Cargo-loading of hybrid cowpea chlorotic mottle virus capsids via a co-expression approach

• Published in: Virology (New York, N.Y.) Vol. 577; pp. 99 - 104
• Main Authors: Timmermans, Suzanne B.P.E., Mesman, Rob, Blezer, Kim J.R., van Niftrik, Laura, van Hest, Jan C.M.
• Format: Journal Article
• Language: English
• Published: Elsevier Inc 01.12.2022
• Subjects: Co-assembly; Cowpea chlorotic mottle virus; Elastin-like polypeptide; Nanoparticle; Nanoreactor; Virus-like particle; Virus-like particle; Elastin-like polypeptide; Nanoparticle; Cowpea chlorotic mottle virus; Co-assembly; Nanoreactor
• ISSN: 0042-6822; 1096-0341
• DOI: 10.1016/j.virol.2022.10.011

Capsids of the cowpea chlorotic mottle virus (CCMV) are great candidates for the development into in vivo catalytic or therapeutic nanocarriers. However, due to their limited intrinsic stability at physiological pH, thus far no methods exist for incorporating cargo into these nanoparticles in cellulo. Here, we employ a stabilized VW1-VW8 ELP-CCMV variant for the development of a co-expression-based cargo-loading approach. Co-expression of the non-functionalized VW1-VW8 ELP-CCMV coat protein with fusion proteins with enhanced green fluorescent protein (mEGFP) and pyrrolysine synthase D (PylD) in E. coli enabled the purification of cargo-loaded capsids from the bacteria directly either via affinity chromatography or PEG-precipitation and subsequent size exclusion chromatography.

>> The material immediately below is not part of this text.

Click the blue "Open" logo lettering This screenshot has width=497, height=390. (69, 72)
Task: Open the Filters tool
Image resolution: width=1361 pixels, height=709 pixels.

Microscopy results indicated that the co-expression does not harm the E. coli cells and that proper folding of the mEGFP domain is not hampered by the co-assembly. Our co-expression strategy is thus a suitable approach to produce cargo-loaded CCMV nanoparticles. •We developed an in cellulo cargo loading approach for CCMV nanoparticles.•Capsid and cargo were co-expressed, co-assembled and copurified.•This strategy was also successful for the incorporation of functional proteins into CCMV.•Our approach could in the future be extended to produce in cellulo artificial organelles.